Planet pun untuk mendukung kehidupan yang kompleks harus mempunyai gerak tektonik lempeng. Sebab evolusi kehidupan banyak dipengaruhi oleh sebaran lautan dan benua di atas planet dan sebaran samudera serta benua seluruhnya diatur oleh tektonik lempeng. Untuk itu, suatu planet harus mempunyai komposisi kimia yang mengizinkan gerak tektonik lempeng, yaitu ia harus mempunyai energi peluruhan radioaktif di intinya yang akan menghasilkan panas yang akan menggerakkan mantel. Kerak benua planet pun harus granitik agar ia sebagai lempeng dapat terapung di atas batuan oseanik yang basaltik dengan densitas dan gravitasi yang lebih besar/berat. Subduksi dan pemekaran dasar samudera yaitu dua pendorong gerak lempeng melalui ridge puh di MOR (mid-oceanic ridge) dan slab pull di zona subduksi hanya akan terjadi oleh gerak pelumasan air, dan di planet yang punya air dalam bentuk cairan di samudera gerak tektonik lempeng terjadi dengan mudah, itulah Bumi.

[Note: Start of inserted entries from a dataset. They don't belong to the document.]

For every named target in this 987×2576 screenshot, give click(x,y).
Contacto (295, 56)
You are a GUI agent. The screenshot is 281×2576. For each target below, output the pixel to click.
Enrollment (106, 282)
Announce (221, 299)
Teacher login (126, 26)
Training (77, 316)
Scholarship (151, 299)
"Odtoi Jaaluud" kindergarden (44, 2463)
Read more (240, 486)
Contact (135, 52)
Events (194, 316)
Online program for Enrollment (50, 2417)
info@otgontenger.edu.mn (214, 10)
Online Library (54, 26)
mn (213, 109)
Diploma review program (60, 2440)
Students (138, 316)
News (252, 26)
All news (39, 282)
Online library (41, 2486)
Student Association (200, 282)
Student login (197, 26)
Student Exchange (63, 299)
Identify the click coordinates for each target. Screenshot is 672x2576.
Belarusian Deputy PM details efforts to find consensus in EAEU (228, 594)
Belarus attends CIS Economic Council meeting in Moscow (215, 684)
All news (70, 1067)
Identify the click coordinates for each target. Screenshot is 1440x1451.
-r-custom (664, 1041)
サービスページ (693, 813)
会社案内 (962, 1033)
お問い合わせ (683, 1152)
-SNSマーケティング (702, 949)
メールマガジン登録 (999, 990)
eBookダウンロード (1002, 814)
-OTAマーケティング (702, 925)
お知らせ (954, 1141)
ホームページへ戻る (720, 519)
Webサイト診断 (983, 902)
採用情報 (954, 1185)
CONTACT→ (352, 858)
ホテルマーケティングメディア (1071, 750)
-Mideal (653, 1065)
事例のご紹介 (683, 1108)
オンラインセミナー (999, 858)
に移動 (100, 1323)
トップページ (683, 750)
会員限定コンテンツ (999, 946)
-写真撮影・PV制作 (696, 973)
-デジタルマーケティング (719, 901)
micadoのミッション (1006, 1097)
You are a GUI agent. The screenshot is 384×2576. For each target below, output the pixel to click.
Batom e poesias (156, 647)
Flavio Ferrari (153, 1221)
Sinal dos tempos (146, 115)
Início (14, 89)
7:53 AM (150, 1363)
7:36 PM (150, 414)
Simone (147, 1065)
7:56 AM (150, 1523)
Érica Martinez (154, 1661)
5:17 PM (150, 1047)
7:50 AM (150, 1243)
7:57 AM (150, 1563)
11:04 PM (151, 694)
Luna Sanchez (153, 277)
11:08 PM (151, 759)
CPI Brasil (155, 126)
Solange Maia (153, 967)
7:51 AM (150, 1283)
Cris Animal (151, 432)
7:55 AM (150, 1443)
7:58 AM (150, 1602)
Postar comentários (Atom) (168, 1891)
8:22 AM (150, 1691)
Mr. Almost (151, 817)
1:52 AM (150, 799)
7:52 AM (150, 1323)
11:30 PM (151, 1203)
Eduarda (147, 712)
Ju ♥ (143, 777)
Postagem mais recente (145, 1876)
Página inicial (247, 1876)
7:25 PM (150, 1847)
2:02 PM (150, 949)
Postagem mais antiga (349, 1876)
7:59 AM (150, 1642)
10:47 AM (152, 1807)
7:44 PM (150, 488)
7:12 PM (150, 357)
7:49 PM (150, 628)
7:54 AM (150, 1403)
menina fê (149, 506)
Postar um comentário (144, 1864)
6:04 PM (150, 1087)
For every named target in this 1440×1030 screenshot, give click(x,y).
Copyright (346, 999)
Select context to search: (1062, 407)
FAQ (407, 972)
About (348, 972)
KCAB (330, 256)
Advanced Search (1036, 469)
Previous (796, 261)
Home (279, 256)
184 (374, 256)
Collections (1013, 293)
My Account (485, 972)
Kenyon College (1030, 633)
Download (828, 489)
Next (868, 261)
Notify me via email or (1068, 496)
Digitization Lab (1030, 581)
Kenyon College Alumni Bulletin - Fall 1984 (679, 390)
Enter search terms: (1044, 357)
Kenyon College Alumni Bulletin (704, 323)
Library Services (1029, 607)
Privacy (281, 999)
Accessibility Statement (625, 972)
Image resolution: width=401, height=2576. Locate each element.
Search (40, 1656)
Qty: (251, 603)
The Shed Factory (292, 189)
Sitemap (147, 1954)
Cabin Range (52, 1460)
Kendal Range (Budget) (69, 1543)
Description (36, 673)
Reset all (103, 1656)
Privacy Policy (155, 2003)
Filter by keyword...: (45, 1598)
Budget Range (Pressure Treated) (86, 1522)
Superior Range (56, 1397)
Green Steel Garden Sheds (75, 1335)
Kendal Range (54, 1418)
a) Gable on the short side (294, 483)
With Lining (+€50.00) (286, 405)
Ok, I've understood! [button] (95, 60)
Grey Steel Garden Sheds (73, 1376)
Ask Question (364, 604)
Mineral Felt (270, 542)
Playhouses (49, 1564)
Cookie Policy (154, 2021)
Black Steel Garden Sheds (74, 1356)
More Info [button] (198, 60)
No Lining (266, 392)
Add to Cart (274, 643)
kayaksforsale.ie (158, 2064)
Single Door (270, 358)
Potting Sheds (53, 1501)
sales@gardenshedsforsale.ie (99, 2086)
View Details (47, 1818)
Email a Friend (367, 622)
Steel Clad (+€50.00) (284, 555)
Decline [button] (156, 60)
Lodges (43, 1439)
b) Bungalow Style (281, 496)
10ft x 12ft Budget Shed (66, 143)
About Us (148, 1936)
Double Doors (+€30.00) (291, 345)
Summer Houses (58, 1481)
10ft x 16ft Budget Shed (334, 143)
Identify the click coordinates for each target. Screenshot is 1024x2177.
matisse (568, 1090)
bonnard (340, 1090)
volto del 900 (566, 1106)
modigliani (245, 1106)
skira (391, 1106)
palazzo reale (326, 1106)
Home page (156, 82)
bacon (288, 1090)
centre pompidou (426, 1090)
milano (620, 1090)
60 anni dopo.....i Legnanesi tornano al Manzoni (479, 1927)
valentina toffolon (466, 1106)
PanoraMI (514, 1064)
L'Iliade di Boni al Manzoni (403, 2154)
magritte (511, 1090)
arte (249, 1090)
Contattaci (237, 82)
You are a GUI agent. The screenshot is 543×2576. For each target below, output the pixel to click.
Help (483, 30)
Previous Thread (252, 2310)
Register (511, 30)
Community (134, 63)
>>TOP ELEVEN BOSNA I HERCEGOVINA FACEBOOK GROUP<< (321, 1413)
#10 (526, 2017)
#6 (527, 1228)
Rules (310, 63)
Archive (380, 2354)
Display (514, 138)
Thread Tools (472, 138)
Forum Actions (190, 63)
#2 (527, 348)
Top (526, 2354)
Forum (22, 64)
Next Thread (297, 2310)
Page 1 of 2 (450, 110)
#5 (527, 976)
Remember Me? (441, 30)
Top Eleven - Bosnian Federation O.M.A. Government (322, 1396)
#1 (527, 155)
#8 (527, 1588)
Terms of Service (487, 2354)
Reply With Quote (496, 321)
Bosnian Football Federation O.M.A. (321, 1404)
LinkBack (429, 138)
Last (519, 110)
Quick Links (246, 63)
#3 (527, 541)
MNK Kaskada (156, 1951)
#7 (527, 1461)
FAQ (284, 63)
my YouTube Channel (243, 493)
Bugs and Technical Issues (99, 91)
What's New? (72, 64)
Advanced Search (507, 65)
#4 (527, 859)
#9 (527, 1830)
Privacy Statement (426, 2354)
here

Begitulah yang terjadi di Bumi, sehingga kehidupan kompleks dalam bentuk puncaknya yaitu manusia berteknologi bisa muncul - dibutuhkan sekian syarat astronomi dan geologi yang tak mudah dipenuhi di tempat lain. Itulah Rare Earth.
Majalah National Geographic edisi Desember 2009 memuat artikel berjudul “Mencari Bumi di Langit” (oleh Timothy Ferris, astronom) yang melaporkan bahwa sampai saat ini telah ditemukan planet sebanyak 370 buah di luar Tata Surya kita. Sebagian dari planet-planet itu berukuran hampir seperti Bumi tulisnya. Sekitar 20 tahun cahaya dari Bumi kita ada empat planet yang mengelilingi bintang bernama Gliese yang lebih redup daripada Matahari. Diyakini bahwa planet Gliese 581 e berbatu dan massanya dua kali Bumi, sementara planet Gliese 581 d mungkin dapat menyimpan air dalam bentuk cair.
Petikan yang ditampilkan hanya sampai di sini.